Considering a globe of uniform material, and of great radius, which was initially at one temperature, and at a certain instant had its surface suddenly brought to, let us say, the temperature of melting ice, at which the surface was kept ever after, we can find, by Fourier's mathematical theory of the flow of heat, the gradient of temperature at any subsequent time for a point on the surface, or at any specified distance within it. For a point on the surface this gradient is simply proportional to the initial uniform temperature, and inversely proportional to the square root of the product of the "diffusivity" of the material (the ratio of the conductivity to the specific heat) by the interval of time which has elapsed since the cooling was started.

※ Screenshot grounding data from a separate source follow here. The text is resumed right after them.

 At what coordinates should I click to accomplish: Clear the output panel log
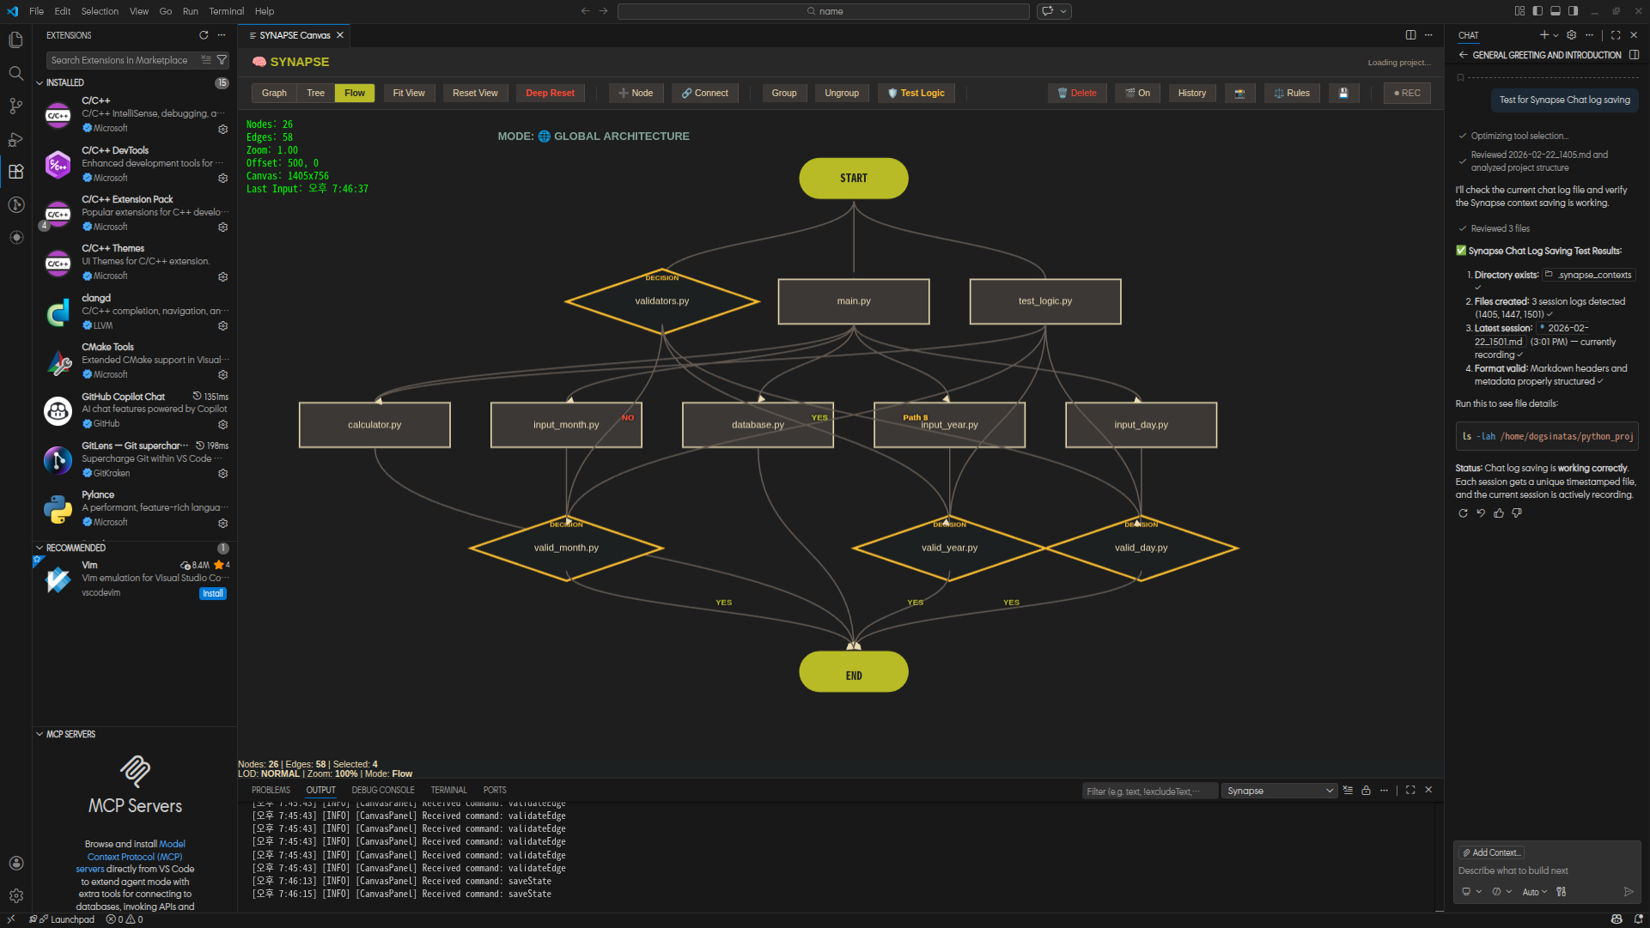coord(1348,790)
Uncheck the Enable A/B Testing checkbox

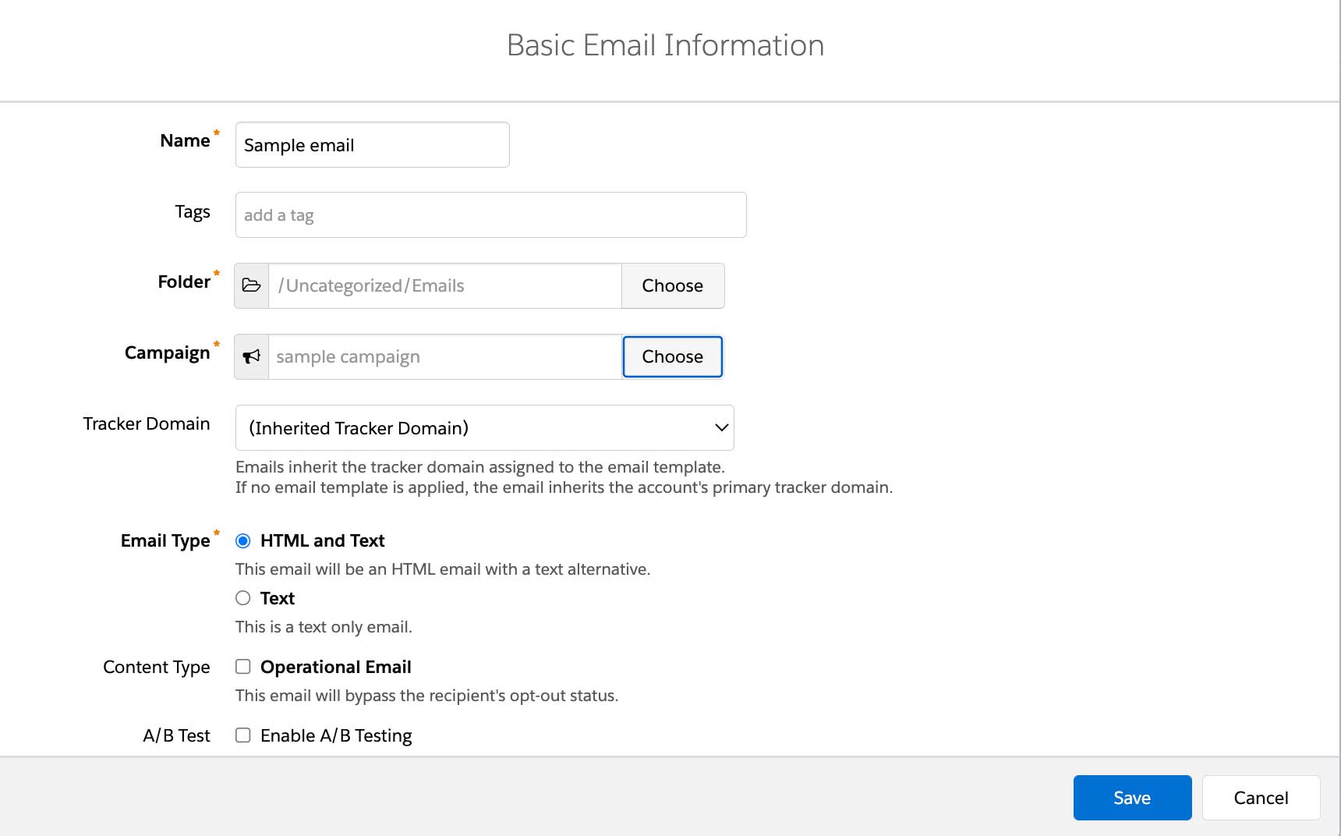pos(242,735)
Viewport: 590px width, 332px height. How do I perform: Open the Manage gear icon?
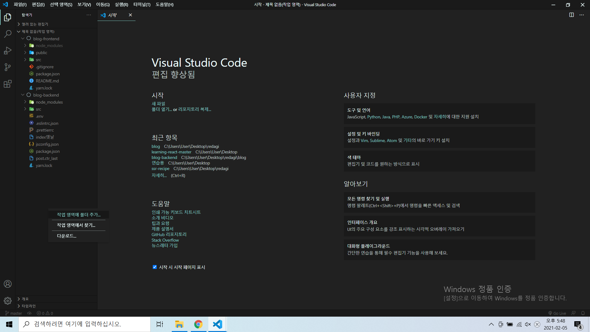click(x=8, y=301)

Taking a foot as the unit of length, and a year as the unit of time, we find the diffusivity of the surface strata to be 400. If we take the initial temperature as 7000 degrees F.—which is high enough for melting rock—and take the interval of time which has elapsed as 100,000,000 years, we obtain at the surface a gradient approximately equal to that which now exists. A greater interval of time would give a lower gradient, a smaller interval would give a higher gradient than that which exists at present. A lower initial temperature would require a smaller interval of time, a higher initial temperature a longer interval for the present gradient.

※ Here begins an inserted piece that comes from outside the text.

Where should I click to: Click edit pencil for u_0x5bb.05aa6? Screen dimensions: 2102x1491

With the initial temperature of 7,000 degrees F., an interval of 4,000,000 years would give a surface gradient of 1° F. in 10 ft. Thus, on the assumption made, the surface gradient of temperature has diminished from ¹⁄₁₀ to ¹⁄₅₀ in about 96,000,000 years. After 10,000 years from the beginning of the cooling the gradient of temperature would be 2° F. per foot. But, as Thomson showed, such a large gradient would not lead to any sensible augmentation of the surface temperature, for "the radiation from earth and atmosphere into space would almost certainly be so rapid" as to prevent this. Hence he inferred that conducted heat, even at that early period, could not sensibly affect the general climate.

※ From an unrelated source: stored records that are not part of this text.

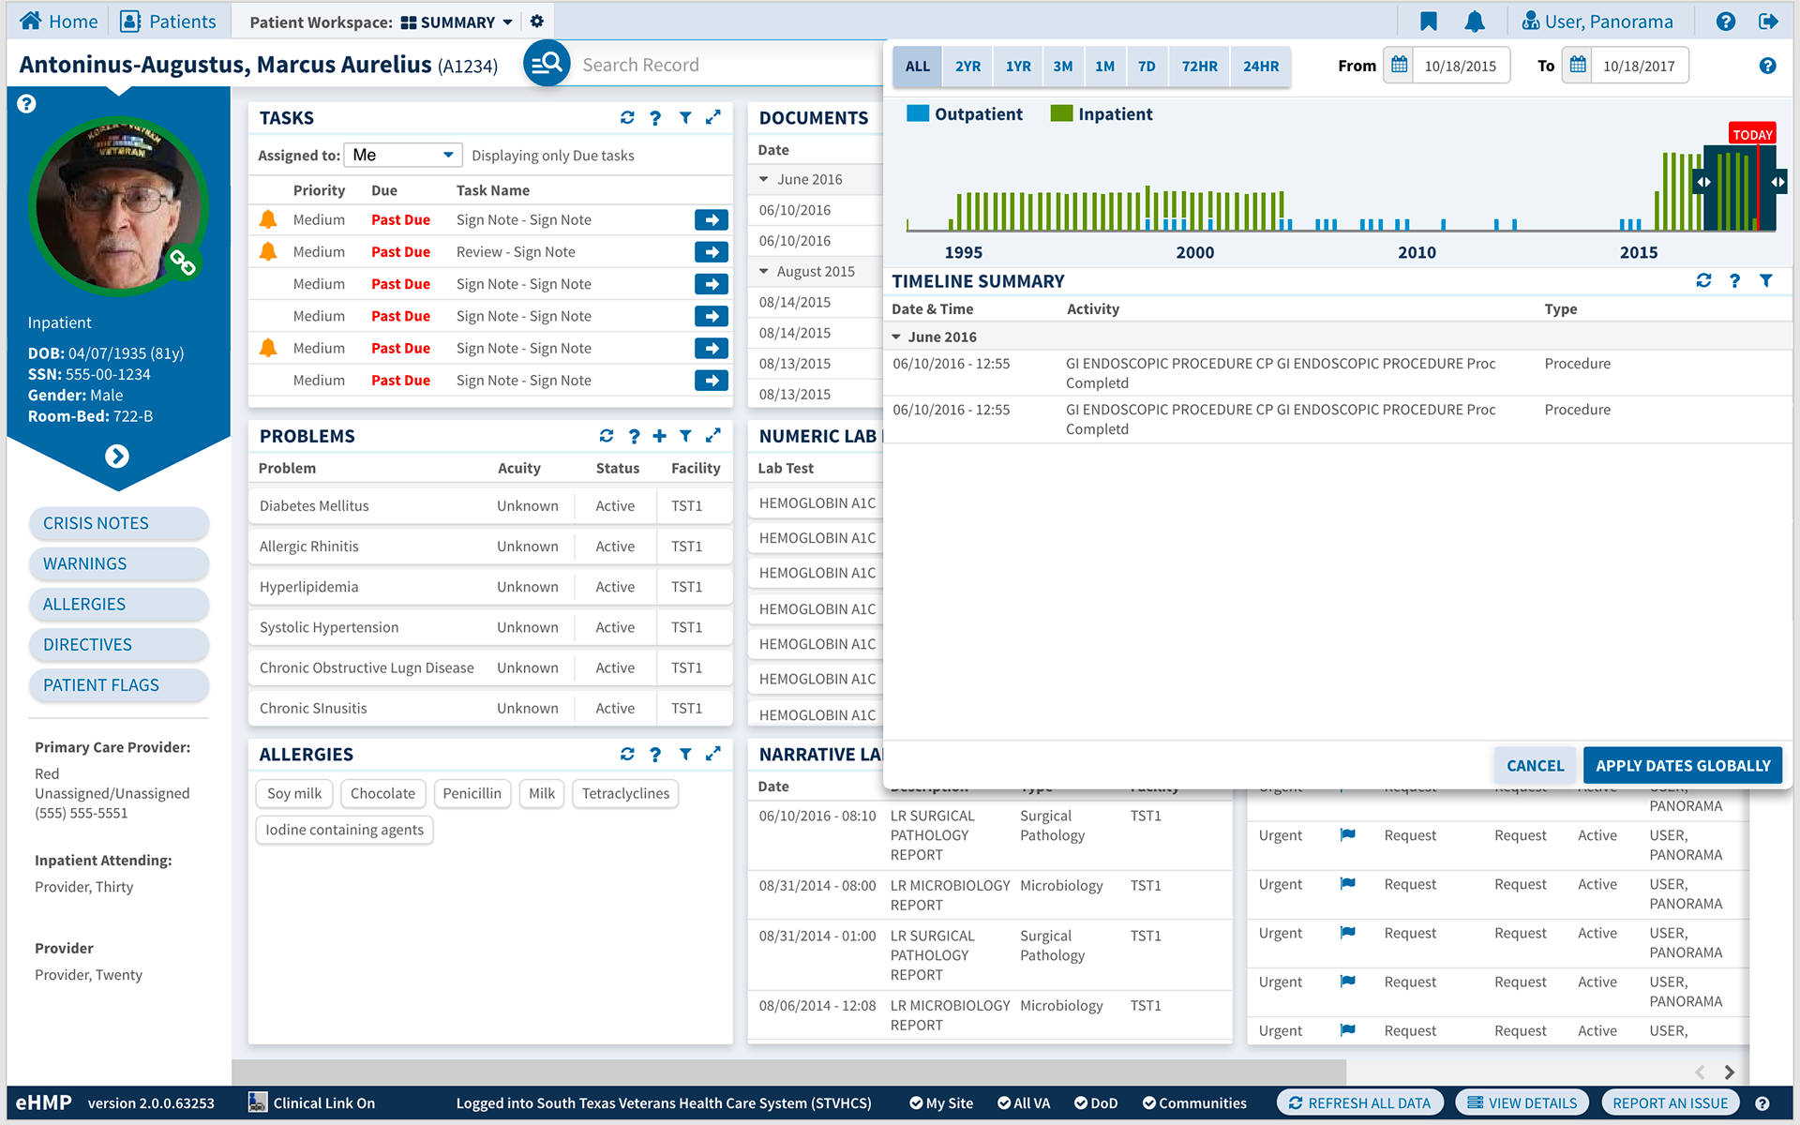Open the workspace settings gear
The height and width of the screenshot is (1125, 1800).
[536, 22]
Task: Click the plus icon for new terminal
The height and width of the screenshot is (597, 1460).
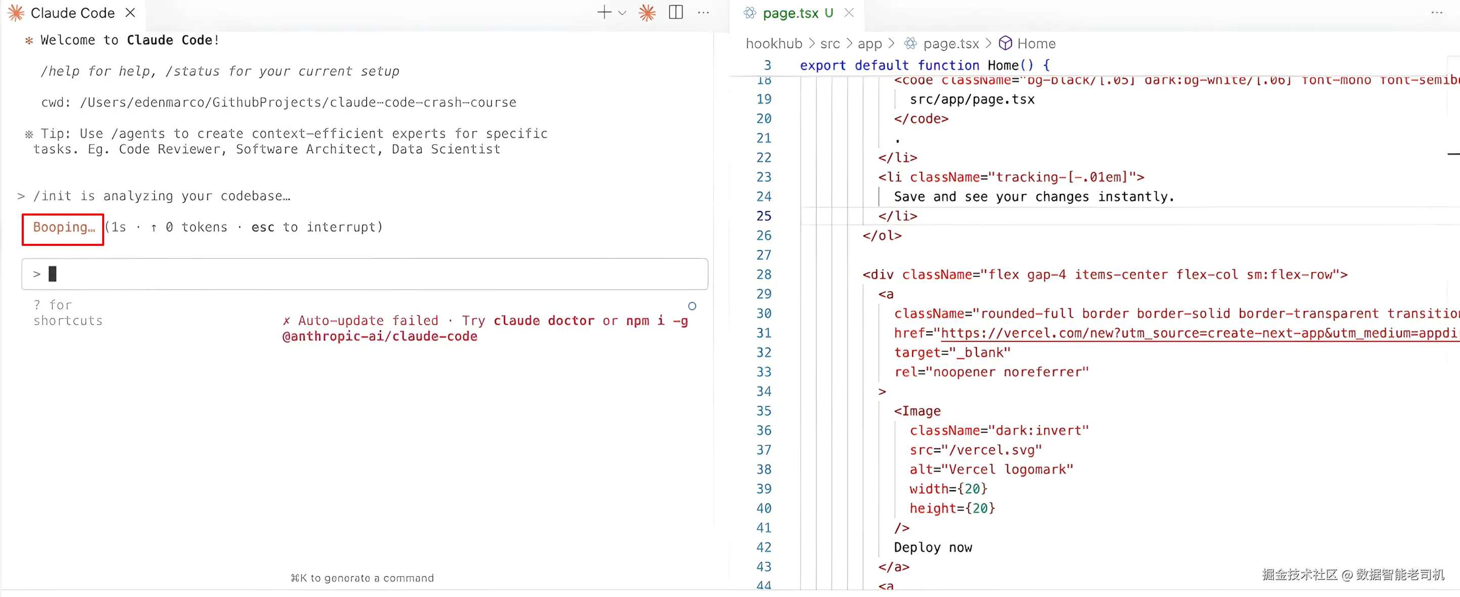Action: coord(604,12)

Two objections (apart from the assumptions already indicated) will readily occur to any one considering this theory, and these Thomson answered by anticipation. The first is, that no natural action could possibly bring the surface of a uniformly heated globe instantaneously to a temperature 7000° lower, and keep it so ever after. In reply to this Thomson urged "that a large mass of melted rock, exposed freely to our earth and sky, will, after it once becomes crusted over, present in a few hours, or a few days, or at most a few weeks, a surface so cool that it can be walked over with impunity. Hence, after 10,000 years, or indeed, I may say, after a single year, its condition will be sensibly the same as if the actual lowering of temperature experienced by the surface had been produced in an instant, and maintained constant ever after." The other objection was, that the earth was probably never a uniformly heated solid 7000° F. above the present surface temperature as assumed for the purpose of calculation. This Thomson answers by giving reasons for believing that "the earth, although once all melted, or melted all round its surface, did, in all probability, really become a solid at its melting temperature all through, or all through the outer layer which has been melted; and not until the solidification was thus complete, or nearly so, did the surface begin to cool."

Thomson was inclined to believe that a temperature of 7000° F. was probably too high, and results of experiments on the melting of basalt and other rocks led him to prefer a much reduced temperature. This, as has already been pointed out, would give a smaller value for the age of the earth. In a letter on the subject published in Nature (vol. 51, 1895) he states that he "is not led to differ much" from an estimate of 24,000,000 years founded by Mr. Clarence King (American Journal of Science, January 1893) on experiments on the physical properties of rocks at high temperatures.